>>
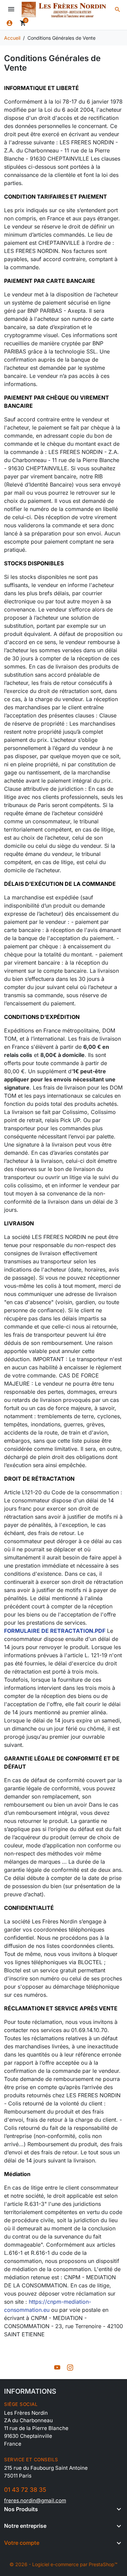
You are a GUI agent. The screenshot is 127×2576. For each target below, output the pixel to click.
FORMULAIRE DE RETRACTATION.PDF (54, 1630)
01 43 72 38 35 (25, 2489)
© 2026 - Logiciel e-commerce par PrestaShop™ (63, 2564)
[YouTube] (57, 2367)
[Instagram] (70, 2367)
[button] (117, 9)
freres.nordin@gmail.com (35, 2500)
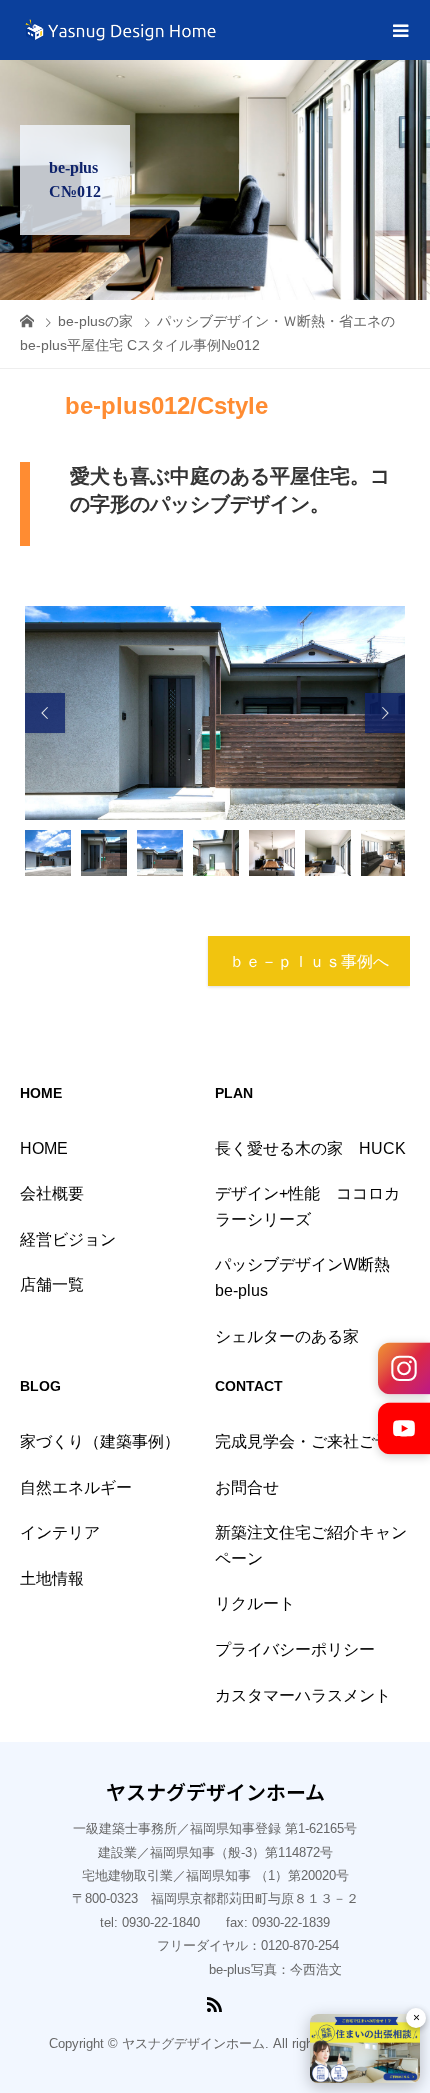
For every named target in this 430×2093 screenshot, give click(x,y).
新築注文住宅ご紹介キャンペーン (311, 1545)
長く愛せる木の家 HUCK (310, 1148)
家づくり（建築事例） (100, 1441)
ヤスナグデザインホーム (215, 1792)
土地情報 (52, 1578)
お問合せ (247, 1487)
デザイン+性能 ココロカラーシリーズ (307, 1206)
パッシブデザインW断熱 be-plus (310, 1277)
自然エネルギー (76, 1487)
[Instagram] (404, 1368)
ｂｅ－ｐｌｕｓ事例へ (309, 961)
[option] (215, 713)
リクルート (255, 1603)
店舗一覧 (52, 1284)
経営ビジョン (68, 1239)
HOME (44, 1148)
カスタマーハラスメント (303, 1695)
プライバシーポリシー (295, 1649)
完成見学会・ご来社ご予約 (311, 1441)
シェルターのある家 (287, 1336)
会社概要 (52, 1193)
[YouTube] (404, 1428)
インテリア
<<
| WORK REQUEST |
Work from the entries above. Set down exactly and only the lines from the line with "[YouTube] (57, 2367)" to the line with "店舗一覧 (52, 1284)", both included, and leave the pictures out.

| ANSWER TO THIS PROBLEM |
[YouTube] (57, 2367)
[Instagram] (70, 2367)
[button] (117, 9)
freres.nordin@gmail.com (35, 2500)
For every named target in this 430×2093 screenshot, give click(x,y).
新築注文住宅ご紹介キャンペーン (311, 1545)
長く愛せる木の家 HUCK (310, 1148)
家づくり（建築事例） (100, 1441)
ヤスナグデザインホーム (215, 1792)
土地情報 (52, 1578)
お問合せ (247, 1487)
デザイン+性能 ココロカラーシリーズ (307, 1206)
パッシブデザインW断熱 be-plus (310, 1277)
自然エネルギー (76, 1487)
[Instagram] (404, 1368)
ｂｅ－ｐｌｕｓ事例へ (309, 961)
[option] (215, 713)
リクルート (255, 1603)
店舗一覧 (52, 1284)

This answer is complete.